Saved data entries
· · · · · · ·
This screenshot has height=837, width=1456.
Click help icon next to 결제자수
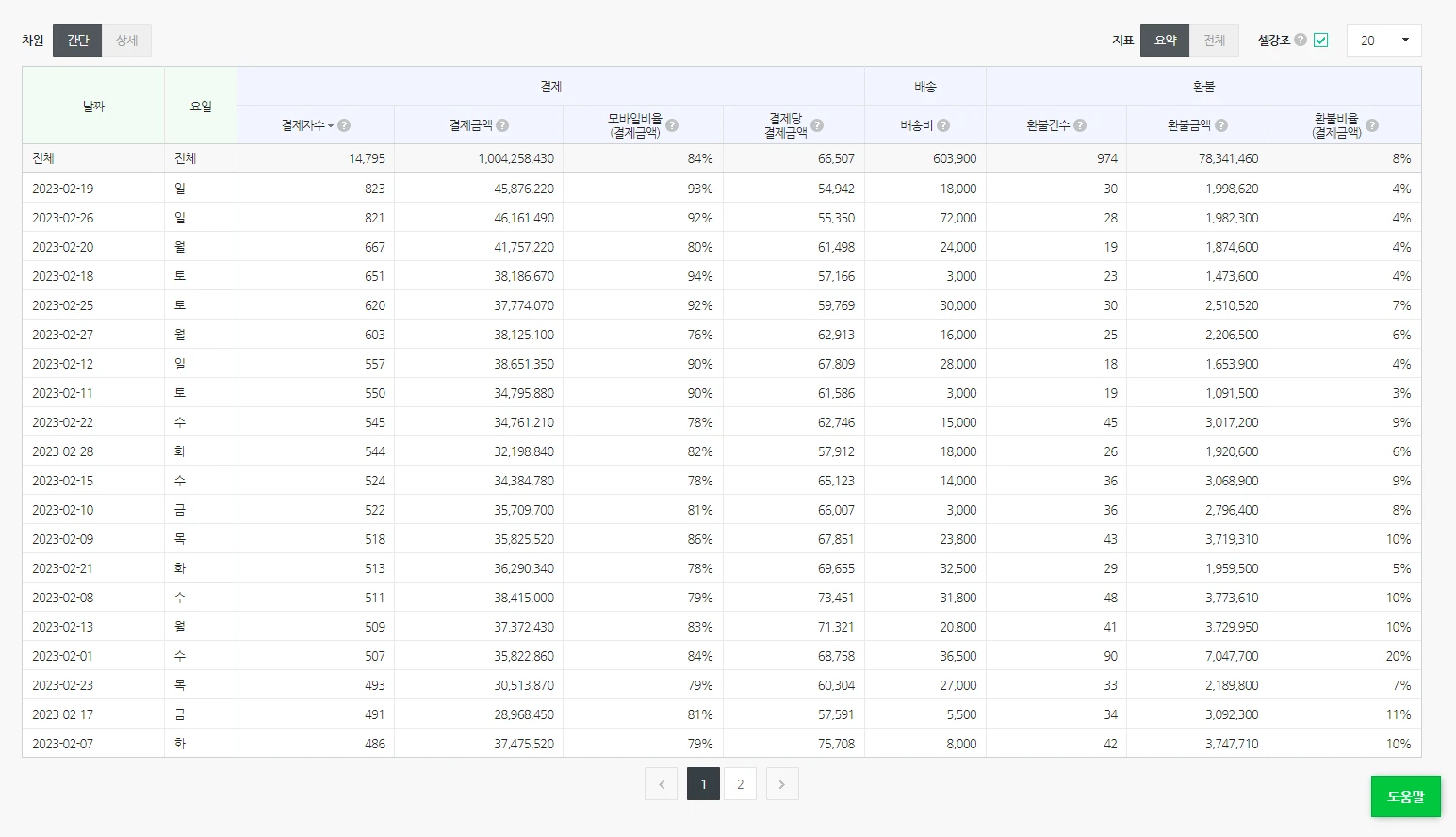click(344, 125)
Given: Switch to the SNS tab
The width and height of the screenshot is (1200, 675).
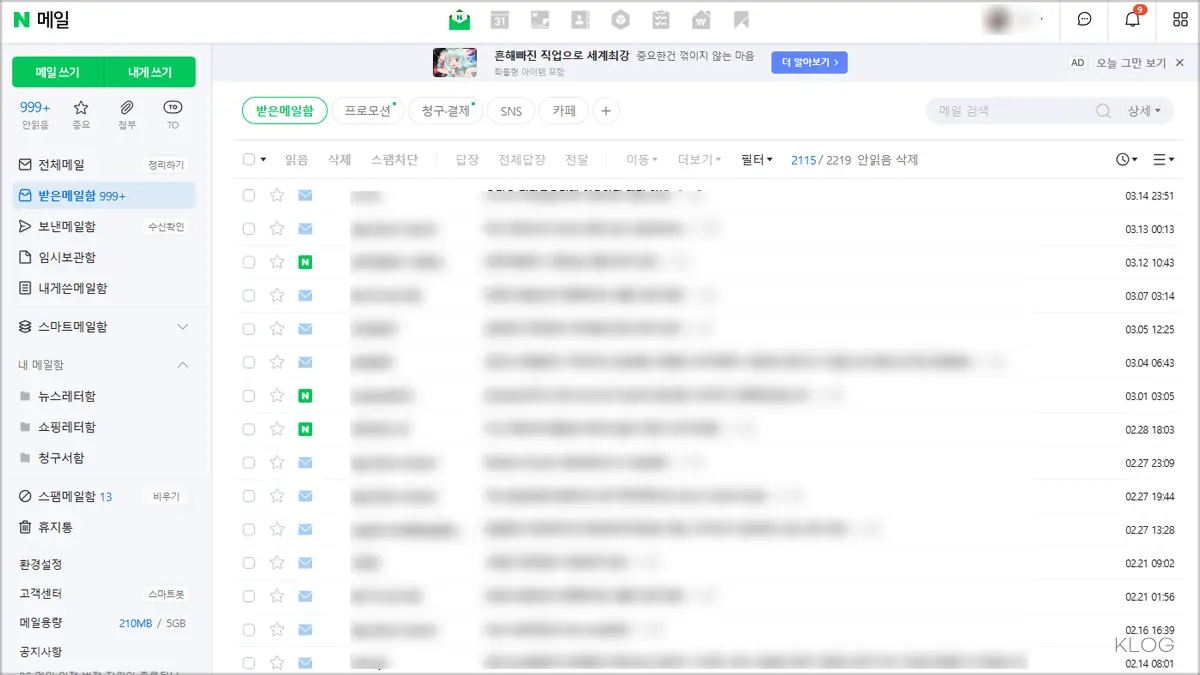Looking at the screenshot, I should pos(510,111).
· · · · · · ·
Take every entry above and transcribe it exactly, with no pictures in the copy.

This screenshot has height=837, width=1456.
Click help icon next to 결제자수
click(344, 125)
Given: Switch to the SNS tab
The width and height of the screenshot is (1200, 675).
Looking at the screenshot, I should pos(510,111).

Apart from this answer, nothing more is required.